◆ Consigne 1 ◆
Reformulez sous forme de liste le paragraphe de l'entretien ci-dessous qui commence par « Je ne suis pas surpris de sa gestion », en gardant ses faits principaux.

◆ Extrait fourni ◆
============
EDB : Mais a-t-il reconnu le fait qu’on lui a dit de ne pas y aller ?

Assadek : Il continue de nier, voilà le problème. De plus, j’entends des termes qui ne sont pas élogieux vis-à-vis de lui. Les gens disent que la gestion de l’Etat est basée sur le mensonge. Lui et ses ministres ne font que se contredire.

EDB : Il a donc un problème de communication?

 Assadek: En effet, s’ils avaient pris Elijah comme communiquant ils n’auraient pas eu ce problème (rires)

EDB : Elijah est infréquentable. Eu égard à tout ce que tu viens de dire, comment analyses-tu la gestion de l’Etat de la part du Président de la République ?

Assadek : Je ne suis pas surpris de sa gestion parce qu’on avait prévenu les maliens. C’est quelqu’un qui aime trop le luxe et ne fait pas attention aux lignes budgétaires. Ses ministres ne le contredisent pas malheureusement. Le travail doit être collégial, les décisions ne doivent pas être prises sans l’accord des ministres pour dire « ce n’est pas inscrit dans la ligne budgétaire ». Au contraire ces ministres lui font croire qu’il est sur le bon chemin.  Je crois que les français ont fait exprès de favoriser son élection.

EDB : Tu penses que l’élection d’IBK a été favorisée par la France ?

Assadek : Mais c’est la France qui a conçu les cartes Nina, qui a transporté les urnes. La MINUSMA c’est eux, la collaboration avec le ministère de l’intérieur qui était pour IBK aussi. Tout a été fait pour favoriser IBK. Certains bureaux de vote favorables à Soumaila Cissé en France n’étaient pas doté de cartes Nina.
============
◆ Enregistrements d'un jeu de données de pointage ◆

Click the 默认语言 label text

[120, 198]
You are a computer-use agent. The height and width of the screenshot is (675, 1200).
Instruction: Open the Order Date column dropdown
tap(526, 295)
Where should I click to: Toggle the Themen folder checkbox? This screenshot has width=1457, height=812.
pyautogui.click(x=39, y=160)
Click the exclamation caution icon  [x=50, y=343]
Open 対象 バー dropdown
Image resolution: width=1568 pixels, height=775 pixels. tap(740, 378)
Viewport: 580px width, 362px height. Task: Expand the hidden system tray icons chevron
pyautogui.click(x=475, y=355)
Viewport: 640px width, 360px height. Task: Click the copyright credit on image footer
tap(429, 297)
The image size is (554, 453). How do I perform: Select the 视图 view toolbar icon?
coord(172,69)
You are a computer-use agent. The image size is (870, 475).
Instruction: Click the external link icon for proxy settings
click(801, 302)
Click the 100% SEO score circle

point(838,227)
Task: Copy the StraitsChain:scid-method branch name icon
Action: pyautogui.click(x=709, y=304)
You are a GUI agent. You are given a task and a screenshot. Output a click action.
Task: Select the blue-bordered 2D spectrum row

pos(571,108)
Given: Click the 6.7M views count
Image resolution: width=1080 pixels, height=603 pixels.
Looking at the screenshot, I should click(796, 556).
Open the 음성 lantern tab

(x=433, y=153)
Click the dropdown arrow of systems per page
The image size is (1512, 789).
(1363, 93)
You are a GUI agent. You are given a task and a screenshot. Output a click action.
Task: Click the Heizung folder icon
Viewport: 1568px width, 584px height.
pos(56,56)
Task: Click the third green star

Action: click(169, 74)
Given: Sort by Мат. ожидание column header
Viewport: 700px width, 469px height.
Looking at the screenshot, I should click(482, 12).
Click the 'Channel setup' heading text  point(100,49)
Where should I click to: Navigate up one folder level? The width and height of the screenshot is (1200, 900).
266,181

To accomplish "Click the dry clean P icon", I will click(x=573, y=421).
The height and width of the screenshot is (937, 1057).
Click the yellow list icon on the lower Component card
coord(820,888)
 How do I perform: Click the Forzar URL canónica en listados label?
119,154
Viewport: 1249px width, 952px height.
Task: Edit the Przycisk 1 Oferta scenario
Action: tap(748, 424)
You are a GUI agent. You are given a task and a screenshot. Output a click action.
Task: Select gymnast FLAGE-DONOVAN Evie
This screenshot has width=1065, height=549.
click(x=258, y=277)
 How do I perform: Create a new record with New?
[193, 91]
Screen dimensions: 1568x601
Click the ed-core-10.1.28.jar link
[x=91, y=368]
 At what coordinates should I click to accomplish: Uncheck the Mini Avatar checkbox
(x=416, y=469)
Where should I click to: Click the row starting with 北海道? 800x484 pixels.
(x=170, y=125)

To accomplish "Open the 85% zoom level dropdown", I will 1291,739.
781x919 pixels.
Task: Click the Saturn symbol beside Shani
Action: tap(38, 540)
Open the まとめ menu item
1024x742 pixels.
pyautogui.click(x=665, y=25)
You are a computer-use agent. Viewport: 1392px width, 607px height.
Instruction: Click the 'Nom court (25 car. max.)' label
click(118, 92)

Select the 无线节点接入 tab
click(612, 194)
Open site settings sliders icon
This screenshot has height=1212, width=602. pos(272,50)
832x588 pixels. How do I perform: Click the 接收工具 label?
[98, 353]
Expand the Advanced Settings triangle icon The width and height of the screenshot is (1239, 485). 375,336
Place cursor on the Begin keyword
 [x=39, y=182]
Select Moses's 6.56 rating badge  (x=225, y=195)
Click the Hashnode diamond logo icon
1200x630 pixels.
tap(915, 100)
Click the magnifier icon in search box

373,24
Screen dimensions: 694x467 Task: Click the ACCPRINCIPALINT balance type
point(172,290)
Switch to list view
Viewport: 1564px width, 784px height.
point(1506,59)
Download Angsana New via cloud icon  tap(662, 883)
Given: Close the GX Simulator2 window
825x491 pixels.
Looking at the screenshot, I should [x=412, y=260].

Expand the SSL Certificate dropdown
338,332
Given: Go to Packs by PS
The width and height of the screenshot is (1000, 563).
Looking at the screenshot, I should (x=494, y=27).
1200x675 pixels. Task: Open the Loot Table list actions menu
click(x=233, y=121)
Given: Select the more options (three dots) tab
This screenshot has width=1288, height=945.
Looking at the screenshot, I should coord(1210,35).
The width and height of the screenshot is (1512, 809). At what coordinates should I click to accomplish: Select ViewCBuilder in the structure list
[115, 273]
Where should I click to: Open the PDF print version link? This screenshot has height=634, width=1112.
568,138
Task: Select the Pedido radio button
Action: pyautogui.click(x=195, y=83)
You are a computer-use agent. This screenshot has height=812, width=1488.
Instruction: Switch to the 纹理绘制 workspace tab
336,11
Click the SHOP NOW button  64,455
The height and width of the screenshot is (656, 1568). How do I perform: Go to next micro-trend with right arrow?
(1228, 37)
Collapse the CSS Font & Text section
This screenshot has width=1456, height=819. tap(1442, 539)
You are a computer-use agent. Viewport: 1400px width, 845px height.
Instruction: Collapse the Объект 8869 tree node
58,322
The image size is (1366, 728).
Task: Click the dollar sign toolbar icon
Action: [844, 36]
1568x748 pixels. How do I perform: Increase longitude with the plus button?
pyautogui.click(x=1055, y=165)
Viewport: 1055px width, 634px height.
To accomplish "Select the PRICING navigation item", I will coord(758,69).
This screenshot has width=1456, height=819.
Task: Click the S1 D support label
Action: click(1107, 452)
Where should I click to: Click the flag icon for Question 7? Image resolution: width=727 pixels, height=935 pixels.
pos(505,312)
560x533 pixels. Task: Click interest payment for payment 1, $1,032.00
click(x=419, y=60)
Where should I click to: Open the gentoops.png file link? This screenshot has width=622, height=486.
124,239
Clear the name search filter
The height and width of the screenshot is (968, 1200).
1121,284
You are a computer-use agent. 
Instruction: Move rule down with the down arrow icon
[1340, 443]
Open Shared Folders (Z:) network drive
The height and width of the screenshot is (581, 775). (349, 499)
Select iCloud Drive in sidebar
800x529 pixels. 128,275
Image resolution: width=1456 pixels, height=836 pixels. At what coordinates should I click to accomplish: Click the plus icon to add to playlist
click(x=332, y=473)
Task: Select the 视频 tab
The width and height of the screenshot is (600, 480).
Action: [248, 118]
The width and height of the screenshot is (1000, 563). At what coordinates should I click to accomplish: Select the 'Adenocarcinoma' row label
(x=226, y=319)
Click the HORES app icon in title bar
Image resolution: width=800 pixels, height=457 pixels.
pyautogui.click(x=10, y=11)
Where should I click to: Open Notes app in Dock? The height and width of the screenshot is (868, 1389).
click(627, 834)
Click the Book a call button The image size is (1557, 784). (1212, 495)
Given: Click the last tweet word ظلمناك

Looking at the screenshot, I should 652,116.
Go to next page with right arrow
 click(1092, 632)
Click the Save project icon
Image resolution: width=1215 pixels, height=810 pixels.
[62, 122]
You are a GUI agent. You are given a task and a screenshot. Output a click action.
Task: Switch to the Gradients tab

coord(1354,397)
============
◆ Consigne 2 ◆
Sélectionnez et recopiez chaque ligne des enregistrements qui contient le mot « arrow ».

◆ Réponse 1 ◆
- Cette gestion ne me surprend pas : les Maliens avaient été prévenus.
- Le Président aime trop le luxe et ne fait pas attention aux lignes budgétaires.
- Ses ministres ne le contredisent pas. Au contraire, ils lui font croire qu'il est sur le bon chemin.
- Le travail devrait être collégial, et aucune décision ne devrait être prise sans l'accord des ministres.
- Je crois que les Français ont fait exprès de favoriser son élection.

◆ Réponse 2 ◆
Click the dropdown arrow of systems per page
The height and width of the screenshot is (656, 1568). How do I perform: Go to next micro-trend with right arrow?
Instruction: Move rule down with the down arrow icon
Go to next page with right arrow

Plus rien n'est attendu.